Aside from the mulch mountain, there were two kinds of compost dumped here: a green one and a brown one. The green one was made of clippings and manure and is high in nitrogen, while the brown was mostly decomposed twigs, leaves and wood chips. This pile is carbon rich as opposed to nitrogen rich. The relationship between these two piles was very important as we were soon to learn.
Aside from team leader permaculturist Yuval, we had permaculture Ido, who loved cacti and succulents. Shai No-Dig came, popular host of the Israeli No Dig Facebook group. He spoke passionately about soil all day, every day.
Yigal came, a permaculture farmer who owns a huge parcel of land in Portugal. And there was “Kiko,” a young guy who ran his own organic vegetable business, as well as Arnon, the gardener-irrigation guy. There was Nachum, a Californian who found Hashem and who loves nature. We even had a young woman, Efrat, work for a few days. Her full-time gig was a carpenter and she was strong!
Then there was us, the older, less informed, farmer wanna be’s. We asked to be put to work. Before I knew it, I was pounding hardened clumps of earth and removing rocks from the beds while Shai and Yuval took out measuring tapes, stakes and ropes. I bashed and I hauled and I sweated.
There was to be minimum disturbance of the soil and there was a lot of discussion about this. They brought a door and then a pipe to gently tamp the beds. Then came the brown compost stage, same treatment.

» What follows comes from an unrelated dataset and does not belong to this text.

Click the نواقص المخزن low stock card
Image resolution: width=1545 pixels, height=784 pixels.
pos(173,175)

The attention and precision taken reminded of Tibetan monks forming a sand mandala. It would have been meditative if my back muscles were not screaming. And if I had trampled on it like the monks destroyed their mandalas to show life’s impermanence, I would have been deigned an impermanent no-dig gardener and escorted off-site.
The dogs, however, broke the golden rule by stepping on the perfect beds, then laying right in the center of them. They tried out each perfected bed like Goldilocks, leaving paw marks behind them.

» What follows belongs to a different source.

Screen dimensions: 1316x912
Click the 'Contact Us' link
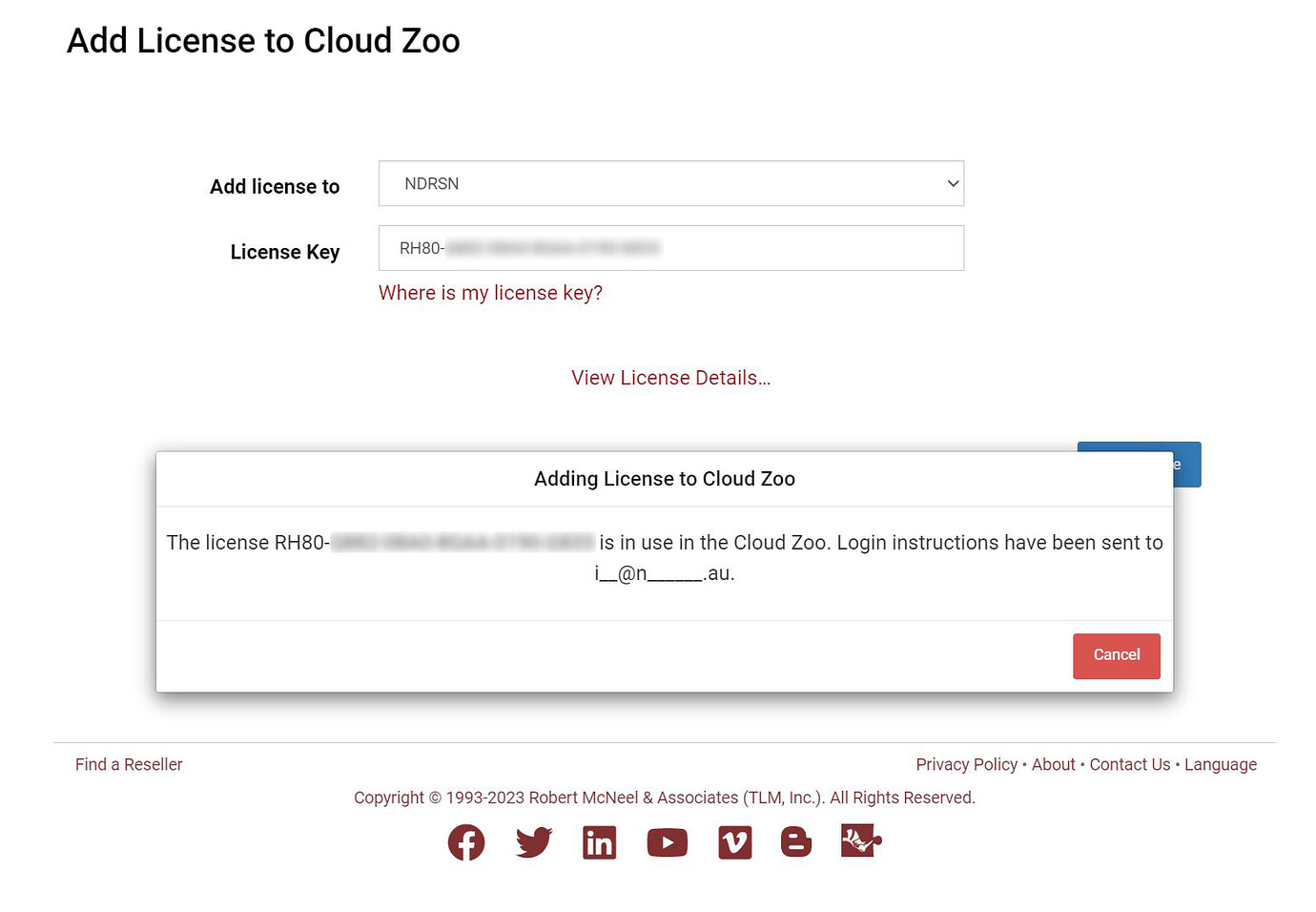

Our last job was to mulch in between the beds. Our friends Doug and Paula came from Ra’anana for a full day of digging, wheelbarrowing, and raking. Doug covered the land with a mixture of wheat and nitrogen-fixing clover seeds, a way of further enriching the soil.
Another responsibility was making the crew lunch. We were sometimes 10 people for lunch and I wanted to serve something healthy and energizing to this hungry strong crew. Day after day, we set the table in the garden and sat around it in the afternoon sun, eating a variety salads and hearty vegetable soups. No Dig Shai blessed us that next year we will be eating vegetables straight from our no-dig beds.
It felt like a scene from some movie set in Tuscany. Then it was back to work. The irrigation lines were then laid and the rain finally arrived.
With rain here, I am outside with muddy boots watching that mulch like a hawk for any sign of life.
The food forest tree holes are dug, mulched, and resting, waiting for company. The beds are ready. They are empty and lonely and eager for life. As soon as the fence goes in, we will plant some winter veggies: possibly spinach, kale, lettuce, radishes, and beets.
Meanwhile, our porcupine may soon be locked into paradise if we can’t dislodge him before the fence is installed. We block up holes with huge boulders and then he extracts them at night, waking me up with his engineering feats. It sounds like a burglar is downstairs, however burglars are too sly and silent to be so easily detected. I soon realize it is the destructive, fanatical porcupine.
With December coming to a close, the last dump truck has finally left. Silence reigns save for the patter of rain. The much-needed precipitation and accompanying fog work magic, dripping life into the soil, massaging it, prepping it for the warm spring sun and plants soon to come.